The center of all care-giving (mothering, fathering, grand parenting, teaching, psychiatry, psychology, all clinical supports, mangers, and all hands-on care giving) is our encounter with marginalized others. The caregiver is the “I” who comes into contact with the “Thou” in a process of emerging interdependence. If “I” feel safe and loved on this earth and we come together, then that encounter will eventually lead to a sense of the other person feeling safe and loved. At the start, it might consist of a coming together together for brief and fleeting seconds that rapidly turn into longer periods of time. Some of these encounters are simply in the flow of the day and in a sense are accidental encounters; others are scheduled in small blocks of time and are very intentional and have the purpose of directly teaching the person to feel safe and loved. These encounters create a new energy, grace, and an electricity. .
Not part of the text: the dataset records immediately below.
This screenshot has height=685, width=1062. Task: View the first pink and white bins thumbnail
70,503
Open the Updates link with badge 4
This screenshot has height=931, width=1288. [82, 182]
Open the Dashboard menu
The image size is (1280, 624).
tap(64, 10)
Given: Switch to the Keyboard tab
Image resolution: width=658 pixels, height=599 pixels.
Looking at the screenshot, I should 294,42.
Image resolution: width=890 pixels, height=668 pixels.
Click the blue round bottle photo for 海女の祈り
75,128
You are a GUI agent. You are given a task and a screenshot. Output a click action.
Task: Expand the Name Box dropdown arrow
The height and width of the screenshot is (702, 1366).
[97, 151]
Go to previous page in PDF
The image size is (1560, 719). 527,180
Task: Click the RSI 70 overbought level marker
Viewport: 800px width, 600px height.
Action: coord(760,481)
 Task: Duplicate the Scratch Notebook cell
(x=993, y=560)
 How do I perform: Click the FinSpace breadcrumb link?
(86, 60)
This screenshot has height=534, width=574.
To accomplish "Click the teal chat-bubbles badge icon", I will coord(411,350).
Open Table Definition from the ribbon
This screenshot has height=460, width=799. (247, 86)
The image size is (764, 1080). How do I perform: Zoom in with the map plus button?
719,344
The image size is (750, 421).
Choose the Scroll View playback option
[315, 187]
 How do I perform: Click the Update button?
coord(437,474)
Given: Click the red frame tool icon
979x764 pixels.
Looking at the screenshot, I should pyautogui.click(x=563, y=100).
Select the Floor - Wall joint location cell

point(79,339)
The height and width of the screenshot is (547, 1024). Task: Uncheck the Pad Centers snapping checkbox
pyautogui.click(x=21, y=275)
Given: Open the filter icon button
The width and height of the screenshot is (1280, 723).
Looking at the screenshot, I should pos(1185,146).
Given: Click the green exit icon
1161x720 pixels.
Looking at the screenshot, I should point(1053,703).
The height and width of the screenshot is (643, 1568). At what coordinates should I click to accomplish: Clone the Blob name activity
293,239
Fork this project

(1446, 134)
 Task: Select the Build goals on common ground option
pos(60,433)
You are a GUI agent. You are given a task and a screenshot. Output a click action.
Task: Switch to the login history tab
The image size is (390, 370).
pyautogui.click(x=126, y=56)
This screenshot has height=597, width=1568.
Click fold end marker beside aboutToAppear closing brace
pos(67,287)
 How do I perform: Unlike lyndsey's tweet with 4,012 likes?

If the most marginalized are to be well served in inclusive settings with a full spectrum of human and legal rights, new assumptions must be asserted along with those of the past. These are philosophical in nature and call for an evolving collective embrace.

 

A nonviolent and justice-based view of the world requires a move away from an interpretation of marginalized persons as “machines” and toward one of sentient beings who require a focus on their interior healing rather than behavioral control. It is from this healing process that behaviors ameliorate rather than vice-versa. Gentle Teaching’s primary concern is to create a healing alliance that starts with a sense of connectedness and evolves into community-making.